### EXERCISE AIM
Identify all lines below that hold "shield" and collect them.

[Dataset items]
==*==

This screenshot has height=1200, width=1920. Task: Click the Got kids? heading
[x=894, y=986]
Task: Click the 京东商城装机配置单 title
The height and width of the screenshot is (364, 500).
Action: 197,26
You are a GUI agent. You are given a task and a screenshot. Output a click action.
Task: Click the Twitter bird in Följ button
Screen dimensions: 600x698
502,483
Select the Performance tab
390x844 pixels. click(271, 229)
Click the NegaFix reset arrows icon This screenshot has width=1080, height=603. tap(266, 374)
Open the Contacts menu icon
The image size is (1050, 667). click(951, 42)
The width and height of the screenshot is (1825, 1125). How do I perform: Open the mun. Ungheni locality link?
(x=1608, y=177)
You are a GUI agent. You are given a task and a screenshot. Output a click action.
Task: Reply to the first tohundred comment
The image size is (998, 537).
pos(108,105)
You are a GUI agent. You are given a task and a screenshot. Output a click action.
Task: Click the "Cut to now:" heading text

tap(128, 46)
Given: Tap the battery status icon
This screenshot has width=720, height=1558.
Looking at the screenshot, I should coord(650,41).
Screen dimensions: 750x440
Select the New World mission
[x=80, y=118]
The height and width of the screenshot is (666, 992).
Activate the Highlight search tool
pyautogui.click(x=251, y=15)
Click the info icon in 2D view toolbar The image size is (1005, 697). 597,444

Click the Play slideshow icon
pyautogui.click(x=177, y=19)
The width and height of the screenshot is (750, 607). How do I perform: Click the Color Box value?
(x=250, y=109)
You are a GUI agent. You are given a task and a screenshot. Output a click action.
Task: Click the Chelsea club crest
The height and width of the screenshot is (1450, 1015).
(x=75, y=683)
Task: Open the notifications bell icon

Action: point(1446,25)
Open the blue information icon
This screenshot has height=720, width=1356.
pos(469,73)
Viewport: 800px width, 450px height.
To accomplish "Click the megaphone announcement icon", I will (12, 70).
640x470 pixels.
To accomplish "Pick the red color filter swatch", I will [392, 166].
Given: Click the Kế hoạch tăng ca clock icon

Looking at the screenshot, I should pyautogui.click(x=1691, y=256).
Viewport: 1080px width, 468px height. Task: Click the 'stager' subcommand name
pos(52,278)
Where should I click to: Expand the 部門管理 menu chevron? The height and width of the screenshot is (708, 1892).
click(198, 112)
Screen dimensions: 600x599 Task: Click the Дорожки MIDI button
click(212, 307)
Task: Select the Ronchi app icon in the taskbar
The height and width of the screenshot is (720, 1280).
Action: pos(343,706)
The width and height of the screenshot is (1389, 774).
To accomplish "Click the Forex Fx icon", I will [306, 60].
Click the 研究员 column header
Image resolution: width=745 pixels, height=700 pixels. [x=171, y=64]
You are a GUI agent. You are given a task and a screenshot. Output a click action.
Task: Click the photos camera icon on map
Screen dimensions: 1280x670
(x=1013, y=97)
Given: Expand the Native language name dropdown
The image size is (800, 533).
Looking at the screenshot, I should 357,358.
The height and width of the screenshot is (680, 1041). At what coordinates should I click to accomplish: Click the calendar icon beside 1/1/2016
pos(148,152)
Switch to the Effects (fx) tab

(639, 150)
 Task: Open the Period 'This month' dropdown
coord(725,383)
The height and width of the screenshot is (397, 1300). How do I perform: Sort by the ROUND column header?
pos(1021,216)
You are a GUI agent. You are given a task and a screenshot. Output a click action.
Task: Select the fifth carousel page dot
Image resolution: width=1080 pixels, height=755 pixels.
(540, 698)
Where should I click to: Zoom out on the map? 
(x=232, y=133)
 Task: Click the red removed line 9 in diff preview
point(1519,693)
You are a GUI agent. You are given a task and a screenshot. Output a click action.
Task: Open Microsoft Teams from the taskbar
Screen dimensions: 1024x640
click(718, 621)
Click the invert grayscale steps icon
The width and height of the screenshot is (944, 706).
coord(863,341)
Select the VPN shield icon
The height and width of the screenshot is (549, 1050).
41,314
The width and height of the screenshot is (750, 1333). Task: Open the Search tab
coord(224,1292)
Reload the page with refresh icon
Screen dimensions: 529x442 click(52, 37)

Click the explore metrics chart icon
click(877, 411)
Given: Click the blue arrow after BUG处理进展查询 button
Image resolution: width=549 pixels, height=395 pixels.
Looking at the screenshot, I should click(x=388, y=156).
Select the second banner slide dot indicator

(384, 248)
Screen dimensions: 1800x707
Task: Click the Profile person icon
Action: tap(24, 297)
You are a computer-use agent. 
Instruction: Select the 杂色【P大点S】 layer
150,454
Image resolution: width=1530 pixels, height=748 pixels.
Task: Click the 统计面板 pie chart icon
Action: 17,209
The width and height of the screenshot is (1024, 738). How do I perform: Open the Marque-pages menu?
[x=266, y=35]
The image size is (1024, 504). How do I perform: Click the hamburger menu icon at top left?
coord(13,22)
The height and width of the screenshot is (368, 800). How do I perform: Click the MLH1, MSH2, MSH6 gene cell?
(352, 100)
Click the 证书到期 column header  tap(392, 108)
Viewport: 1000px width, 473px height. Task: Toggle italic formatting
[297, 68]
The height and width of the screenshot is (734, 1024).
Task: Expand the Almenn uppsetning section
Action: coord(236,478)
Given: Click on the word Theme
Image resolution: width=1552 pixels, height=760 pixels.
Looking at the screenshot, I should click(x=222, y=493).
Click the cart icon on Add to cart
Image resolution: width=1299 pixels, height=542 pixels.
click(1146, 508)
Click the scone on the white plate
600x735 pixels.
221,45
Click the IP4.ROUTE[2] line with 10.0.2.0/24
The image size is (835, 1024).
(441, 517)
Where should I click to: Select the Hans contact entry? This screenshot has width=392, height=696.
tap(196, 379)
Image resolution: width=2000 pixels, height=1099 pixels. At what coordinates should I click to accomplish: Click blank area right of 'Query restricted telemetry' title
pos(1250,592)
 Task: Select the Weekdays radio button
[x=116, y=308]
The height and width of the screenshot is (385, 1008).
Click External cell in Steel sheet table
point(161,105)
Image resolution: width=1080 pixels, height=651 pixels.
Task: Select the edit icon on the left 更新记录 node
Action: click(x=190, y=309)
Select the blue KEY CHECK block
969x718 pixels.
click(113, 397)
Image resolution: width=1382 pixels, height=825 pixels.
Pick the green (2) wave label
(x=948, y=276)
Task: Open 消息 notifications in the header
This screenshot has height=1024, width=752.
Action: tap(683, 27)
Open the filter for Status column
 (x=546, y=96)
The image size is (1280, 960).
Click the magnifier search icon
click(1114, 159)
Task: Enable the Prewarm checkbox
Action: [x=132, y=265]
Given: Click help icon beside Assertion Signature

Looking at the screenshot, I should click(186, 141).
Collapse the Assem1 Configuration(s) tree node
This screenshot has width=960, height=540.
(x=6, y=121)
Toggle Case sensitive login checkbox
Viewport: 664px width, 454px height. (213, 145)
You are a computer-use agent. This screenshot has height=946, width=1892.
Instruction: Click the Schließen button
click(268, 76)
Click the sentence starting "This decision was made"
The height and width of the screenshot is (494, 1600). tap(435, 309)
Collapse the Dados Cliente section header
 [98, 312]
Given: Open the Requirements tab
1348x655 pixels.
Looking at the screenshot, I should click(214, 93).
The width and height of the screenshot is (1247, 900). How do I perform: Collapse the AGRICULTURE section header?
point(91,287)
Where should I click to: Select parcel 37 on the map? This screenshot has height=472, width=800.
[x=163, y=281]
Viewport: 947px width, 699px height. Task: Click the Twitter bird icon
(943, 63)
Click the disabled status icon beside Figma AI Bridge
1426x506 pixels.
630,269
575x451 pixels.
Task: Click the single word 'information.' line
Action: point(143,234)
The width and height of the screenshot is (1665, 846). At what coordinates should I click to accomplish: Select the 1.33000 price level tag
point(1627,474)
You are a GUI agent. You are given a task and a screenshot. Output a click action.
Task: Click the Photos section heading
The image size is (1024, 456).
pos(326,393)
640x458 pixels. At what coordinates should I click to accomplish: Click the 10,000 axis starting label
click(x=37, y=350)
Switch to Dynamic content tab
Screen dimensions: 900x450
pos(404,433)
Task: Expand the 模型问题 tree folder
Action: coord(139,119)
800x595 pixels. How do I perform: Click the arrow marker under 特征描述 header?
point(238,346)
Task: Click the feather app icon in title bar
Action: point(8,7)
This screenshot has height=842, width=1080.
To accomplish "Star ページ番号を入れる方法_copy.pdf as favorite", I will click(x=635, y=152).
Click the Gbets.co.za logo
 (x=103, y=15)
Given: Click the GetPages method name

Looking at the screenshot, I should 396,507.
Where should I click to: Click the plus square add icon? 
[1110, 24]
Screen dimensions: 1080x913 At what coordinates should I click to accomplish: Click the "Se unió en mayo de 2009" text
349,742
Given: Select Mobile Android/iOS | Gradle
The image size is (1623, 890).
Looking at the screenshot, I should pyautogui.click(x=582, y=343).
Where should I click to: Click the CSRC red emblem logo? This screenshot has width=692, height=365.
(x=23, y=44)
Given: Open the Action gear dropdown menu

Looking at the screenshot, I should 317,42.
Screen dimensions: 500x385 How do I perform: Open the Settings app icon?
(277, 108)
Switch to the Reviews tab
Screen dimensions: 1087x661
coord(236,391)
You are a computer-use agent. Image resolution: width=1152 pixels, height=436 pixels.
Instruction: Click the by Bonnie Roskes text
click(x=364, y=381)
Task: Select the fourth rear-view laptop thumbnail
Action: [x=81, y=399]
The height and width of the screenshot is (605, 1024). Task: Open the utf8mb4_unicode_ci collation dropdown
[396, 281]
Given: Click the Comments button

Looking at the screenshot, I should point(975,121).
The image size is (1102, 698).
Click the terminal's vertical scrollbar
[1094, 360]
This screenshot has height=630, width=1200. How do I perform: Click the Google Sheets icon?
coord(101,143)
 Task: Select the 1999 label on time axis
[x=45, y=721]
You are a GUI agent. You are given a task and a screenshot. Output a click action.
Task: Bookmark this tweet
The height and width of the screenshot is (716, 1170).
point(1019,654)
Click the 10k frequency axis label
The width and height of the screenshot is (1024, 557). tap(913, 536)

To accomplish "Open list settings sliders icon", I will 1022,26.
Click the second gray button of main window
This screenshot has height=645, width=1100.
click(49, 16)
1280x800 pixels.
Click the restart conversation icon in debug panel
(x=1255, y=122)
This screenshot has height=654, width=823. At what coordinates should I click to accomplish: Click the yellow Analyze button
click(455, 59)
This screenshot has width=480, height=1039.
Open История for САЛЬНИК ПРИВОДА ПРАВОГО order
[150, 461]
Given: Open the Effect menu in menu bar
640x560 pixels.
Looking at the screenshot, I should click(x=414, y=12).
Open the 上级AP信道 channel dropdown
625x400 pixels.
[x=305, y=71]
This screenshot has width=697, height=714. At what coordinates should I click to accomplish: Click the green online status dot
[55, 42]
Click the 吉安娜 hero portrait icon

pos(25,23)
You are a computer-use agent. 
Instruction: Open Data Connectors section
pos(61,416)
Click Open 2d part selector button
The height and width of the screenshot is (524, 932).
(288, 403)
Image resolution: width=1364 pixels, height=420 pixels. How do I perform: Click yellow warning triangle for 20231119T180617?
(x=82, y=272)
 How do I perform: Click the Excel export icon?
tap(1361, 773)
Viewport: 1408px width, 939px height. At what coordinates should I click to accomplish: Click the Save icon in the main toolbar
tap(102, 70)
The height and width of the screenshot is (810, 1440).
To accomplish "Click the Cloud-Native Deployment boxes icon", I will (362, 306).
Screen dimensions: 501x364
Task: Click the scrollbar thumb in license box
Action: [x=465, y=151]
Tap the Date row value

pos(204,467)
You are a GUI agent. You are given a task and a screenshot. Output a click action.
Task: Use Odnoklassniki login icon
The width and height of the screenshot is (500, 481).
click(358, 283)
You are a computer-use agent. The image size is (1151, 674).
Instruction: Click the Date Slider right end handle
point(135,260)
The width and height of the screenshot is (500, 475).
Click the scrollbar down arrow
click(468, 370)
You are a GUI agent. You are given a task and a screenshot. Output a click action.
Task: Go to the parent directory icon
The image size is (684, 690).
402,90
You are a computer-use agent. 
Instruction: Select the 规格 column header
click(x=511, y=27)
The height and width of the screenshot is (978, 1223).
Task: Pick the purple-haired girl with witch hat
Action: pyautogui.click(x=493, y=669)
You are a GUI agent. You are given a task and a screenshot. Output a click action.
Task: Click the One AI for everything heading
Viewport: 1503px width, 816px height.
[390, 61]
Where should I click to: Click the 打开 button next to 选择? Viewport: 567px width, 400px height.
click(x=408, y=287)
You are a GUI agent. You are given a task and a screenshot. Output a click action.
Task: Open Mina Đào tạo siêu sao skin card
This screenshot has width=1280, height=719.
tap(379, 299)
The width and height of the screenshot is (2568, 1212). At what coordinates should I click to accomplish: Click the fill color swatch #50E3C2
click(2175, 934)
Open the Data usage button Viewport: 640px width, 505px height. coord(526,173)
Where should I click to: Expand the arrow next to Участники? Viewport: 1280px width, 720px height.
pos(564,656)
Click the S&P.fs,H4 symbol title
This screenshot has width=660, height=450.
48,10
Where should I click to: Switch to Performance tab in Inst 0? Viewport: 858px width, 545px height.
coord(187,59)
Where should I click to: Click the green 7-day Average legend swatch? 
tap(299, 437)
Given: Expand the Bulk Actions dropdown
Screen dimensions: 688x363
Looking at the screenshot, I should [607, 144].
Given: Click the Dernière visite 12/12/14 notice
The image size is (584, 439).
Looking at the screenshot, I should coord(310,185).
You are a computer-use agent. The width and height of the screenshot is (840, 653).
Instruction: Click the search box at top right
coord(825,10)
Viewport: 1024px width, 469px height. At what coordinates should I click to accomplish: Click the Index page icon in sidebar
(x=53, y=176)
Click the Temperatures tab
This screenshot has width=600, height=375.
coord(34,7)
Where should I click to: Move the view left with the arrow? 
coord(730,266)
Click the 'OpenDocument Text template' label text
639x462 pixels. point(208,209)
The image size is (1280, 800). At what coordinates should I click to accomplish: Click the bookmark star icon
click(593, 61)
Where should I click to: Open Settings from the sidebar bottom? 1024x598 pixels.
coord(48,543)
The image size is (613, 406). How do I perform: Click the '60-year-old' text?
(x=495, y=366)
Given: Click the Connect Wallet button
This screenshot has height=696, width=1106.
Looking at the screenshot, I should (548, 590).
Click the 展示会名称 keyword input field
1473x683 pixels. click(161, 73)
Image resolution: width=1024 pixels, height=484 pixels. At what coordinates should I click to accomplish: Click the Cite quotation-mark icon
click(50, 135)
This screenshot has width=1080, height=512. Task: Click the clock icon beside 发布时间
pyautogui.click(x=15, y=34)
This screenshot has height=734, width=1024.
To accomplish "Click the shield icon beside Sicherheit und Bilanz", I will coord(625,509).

==*==

### RESPONSE TO THIS TASK
Select the VPN shield icon
To accomplish "Click the shield icon beside Sicherheit und Bilanz", I will coord(625,509).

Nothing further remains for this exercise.